“Operação Chequinho” Juiz revoga a prisão de quatro acusados

Na decisão, o magistrado entendeu como encerrada a fase das oitivas das testemunhas arroladas pelo Ministério Público Eleitoral

Os dois vereadores eleitos e não diplomados Ozéias (PSDB) e Miguelito (Sem Partido), além da ex-secretária de Desenvolvimento Humano de Campos, Ana Alice Alvarenga e a então Coordenadora do Programa Cheque Cidadão, Gisele Koch, não cumprem mais prisão domiciliar. O Juiz da 100ª Zona Eleitoral, Ralph Manhães, revogou na última quinta (20) a prisão domiciliar dos quatro réus que supostamente teriam participado do esquema que trocou votos por benefícios nas últimas eleições.

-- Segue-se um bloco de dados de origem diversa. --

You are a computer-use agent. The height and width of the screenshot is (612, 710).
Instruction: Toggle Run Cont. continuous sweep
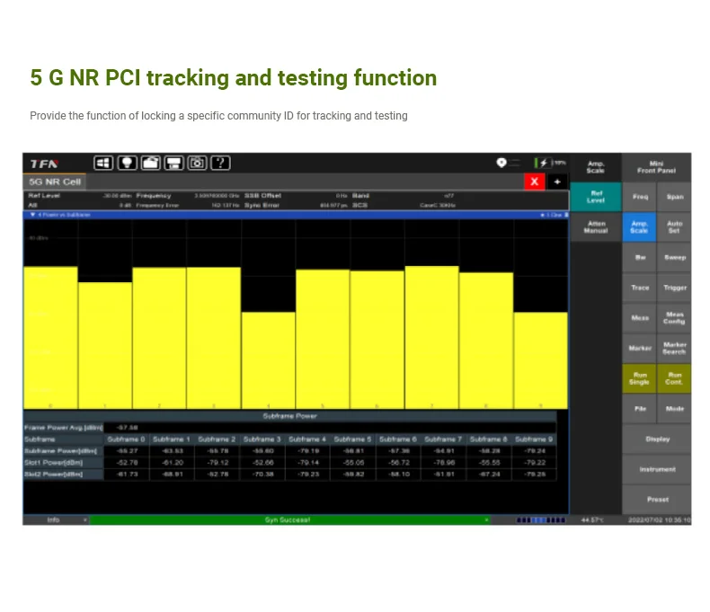point(674,378)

Na decisão, o magistrado entendeu como encerrada a fase das oitivas das testemunhas arroladas pelo Ministério Público Eleitoral (MPE) na ação penal. O juiz acredita que não há mais motivo para mantê-los em prisão domiciliar, pois não havia mais risco de os depoentes sofrerem algum tipo de coação ou, ainda, que houvesse destruição de possíveis provas.
“Entendo que, com o fim da oitiva das testemunhas de acusação, não se faz, por ora, necessária a manutenção das medidas cautelares impostas aos acusados, no que tange ao monitoramento eletrônico na forma do inciso IX, do artigo 319, do CPP, ficando assim, sem efeito a determinação deste juízo acerca do recolhimento domiciliar de forma integral, mantendo-se entretanto, até o final da instrução deste feito, o recolhimento domiciliar tal como estabelecido no inciso V, no supracitado dispositivo legal, ficando também, mantidas as demais medidas cautelares impostas aos réus”.

Os quatro réus chegaram a ser presos pela primeira vez em outubro de 2016 durante as investigações da Operação Chequinho. Eles tiveram as prisões domiciliar decretada pelo próprio Juiz Ralph Manhães no último dia 7 de abril.